## SET TASK
Rewrite the entries below with "Select" swapped for "Pick", keeping everything else the same. Leave the pictures out.

■ ■ ■ ■ ■ ■ ■

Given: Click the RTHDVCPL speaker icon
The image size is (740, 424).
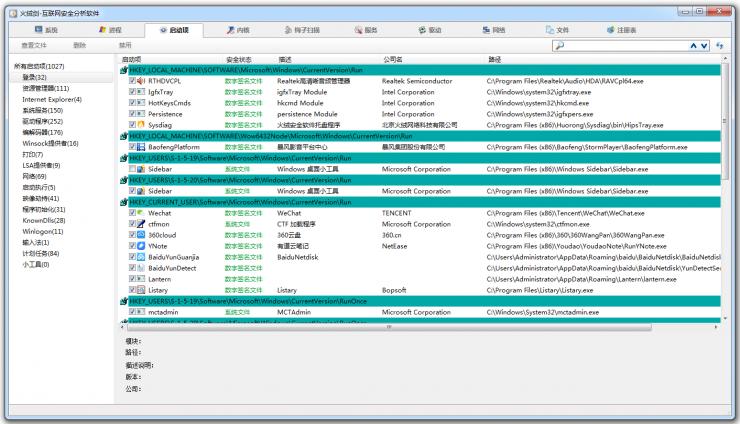Looking at the screenshot, I should coord(141,81).
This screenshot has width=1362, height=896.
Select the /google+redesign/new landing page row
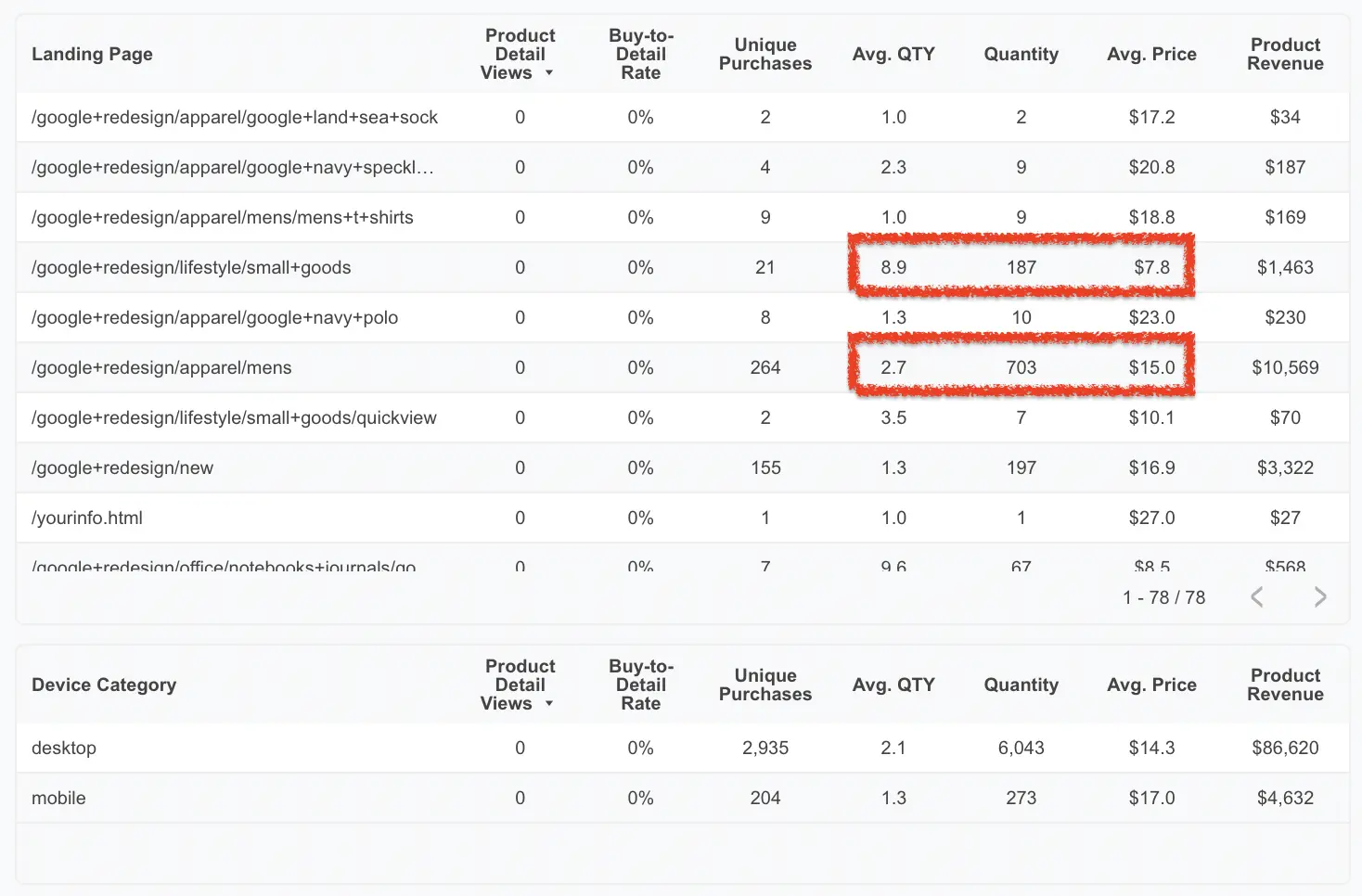(x=682, y=467)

■ ■ ■ ■ ■ ■ ■

## RESULT OF THIS EXERCISE
Given: Click the RTHDVCPL speaker icon
The image size is (740, 424).
Looking at the screenshot, I should coord(141,81).
This screenshot has width=1362, height=896.
Pick the /google+redesign/new landing page row
(x=682, y=467)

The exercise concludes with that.